(Story begins here.)
Anton decided to press on, to find what he thought was going to be the truth. If he managed to find it, it would be great, and if he died trying, at least there were no regrets. It wasn't the case that Anton wanted to be a martyr of some sort; the manor itself was sufficiently obscure that even he didn't know anything about it until the trustees contacted him and informed him that he was the new master. In fact, the whole affair sounded so suspiciously strange that at first blush, he didn't want to accept the position. But after being persuaded again and again, he relented, and now the whole Elizabeth affair was starting to stare him down like a decision made wrong.
He wanted to right that decision. It was a matter of principle.
If the housekeeper (or family for that matter) had anything to do with it, he wanted justice to be served. Years of declaring homicides as suicides was morally reprehensible no matter how he looked at it. He blamed himself a little for his need for having a morally upright attitude to things, but in his heart he knew that doing the right thing was always the right way to proceed, no matter how costly it may end up. Besides, at this point, it was still his life on the line, and if he succeeded, he would have won back something that was priceless. There was nothing else that could beat that, no matter how one tried.
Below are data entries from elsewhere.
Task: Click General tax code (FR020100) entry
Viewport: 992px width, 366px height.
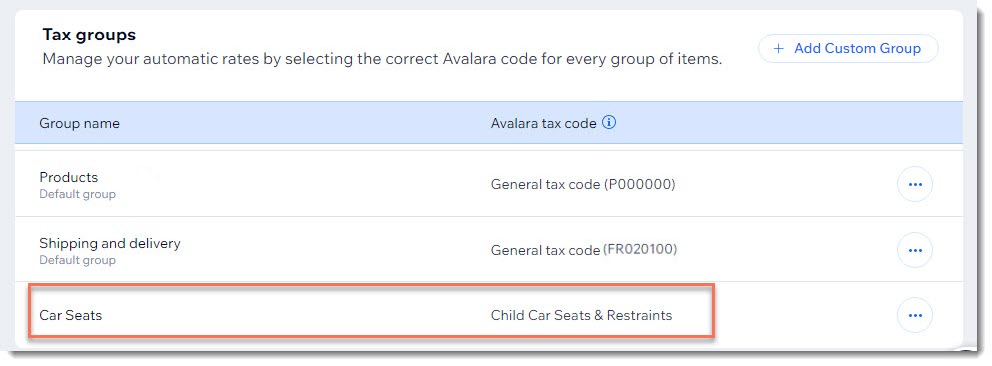Action: (583, 250)
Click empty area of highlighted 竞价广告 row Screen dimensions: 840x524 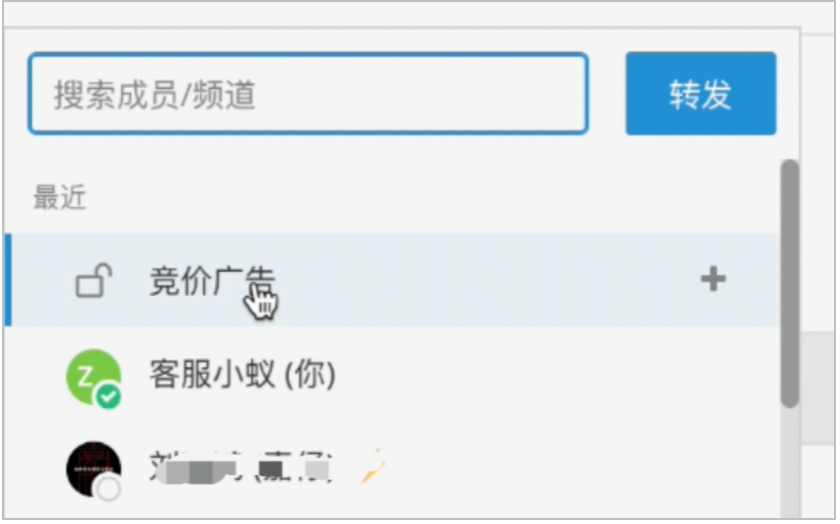pyautogui.click(x=482, y=280)
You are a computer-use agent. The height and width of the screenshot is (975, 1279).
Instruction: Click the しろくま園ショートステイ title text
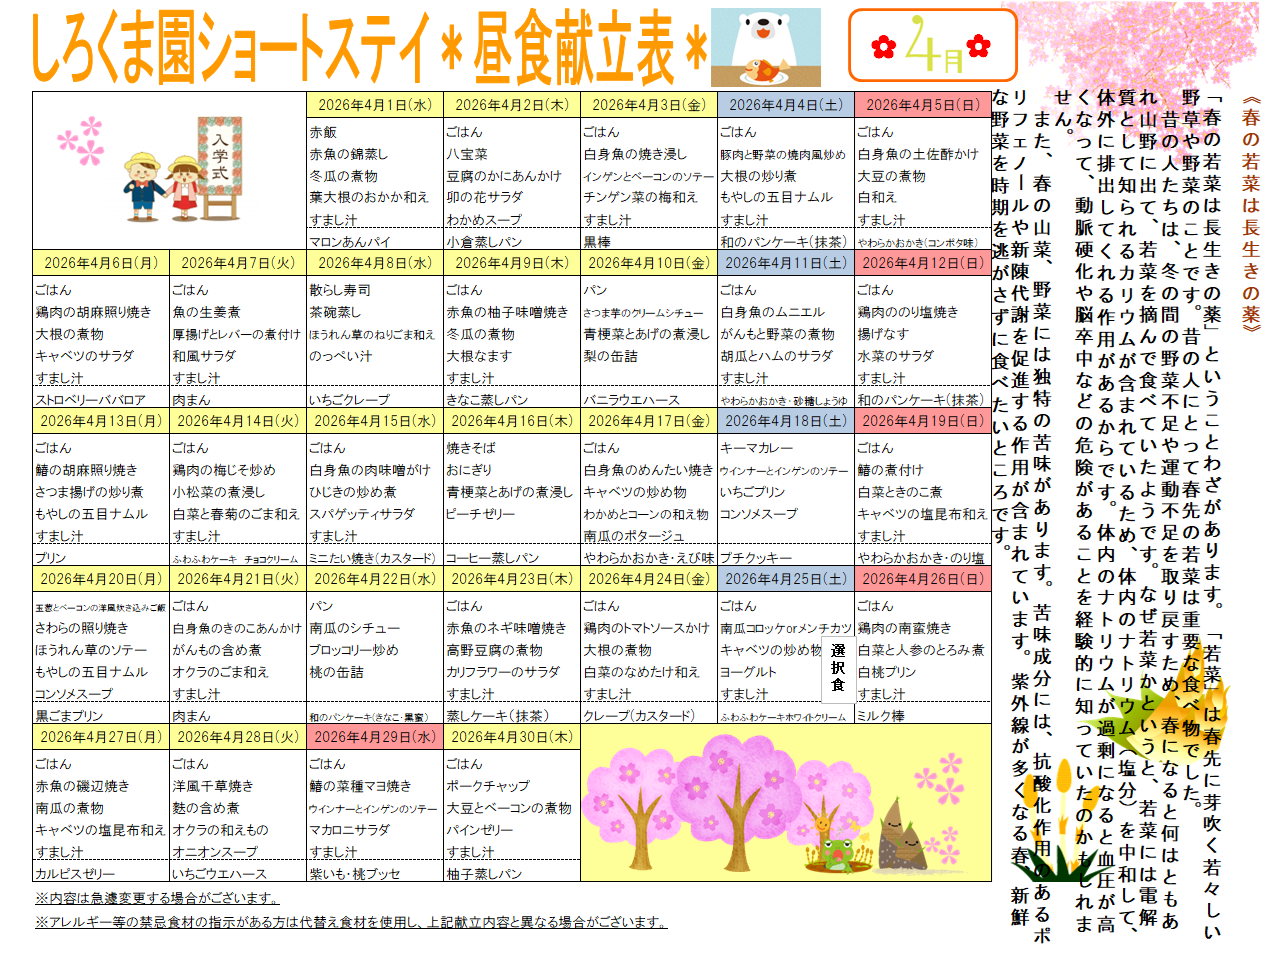[x=230, y=48]
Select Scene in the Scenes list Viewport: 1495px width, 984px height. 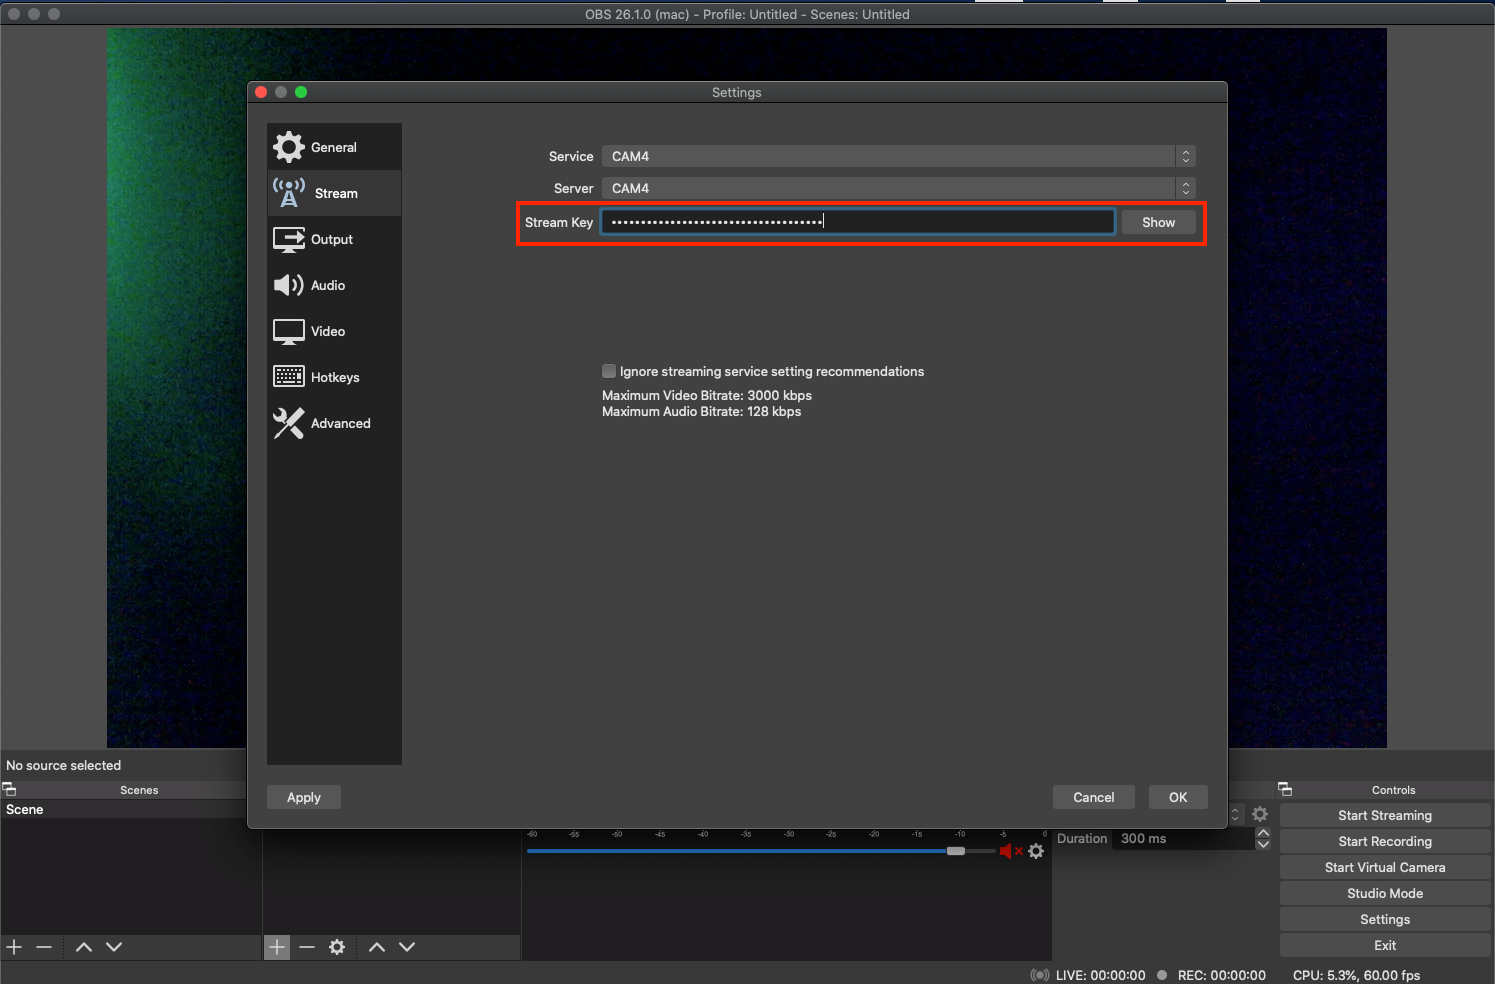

Anton looked at the desk clock and realised that he had already used up an hour of time making his decision. Lunch was coming up soon, and there was a high chance that Mr Higgins would drop by the study to summon him for his meal in the dining room. This meant that there was also a good chance of the housekeeper realising what it was that he was doing and therefore get all suspicious and might even potentially bring forward whatever nefarious programme he had due to the perception of a running out of time. That was clearly a situation that Anton didn't want happen. An idea suddenly dawned upon him---to use another book as a cover. He walked over to the religion section of the library and selected a beautifully bound version of the King James' Edition of the Holy Bible and laid it atop the empire desk and sat back down on the high-backed chair. He opened up the bible to somewhere near the centre pages, and opened up the journal, placing the latter immediately below the former so as to be covered easily by the much thicker book in front of it.
His primitive cover set up, Anton proceeded to read the journal.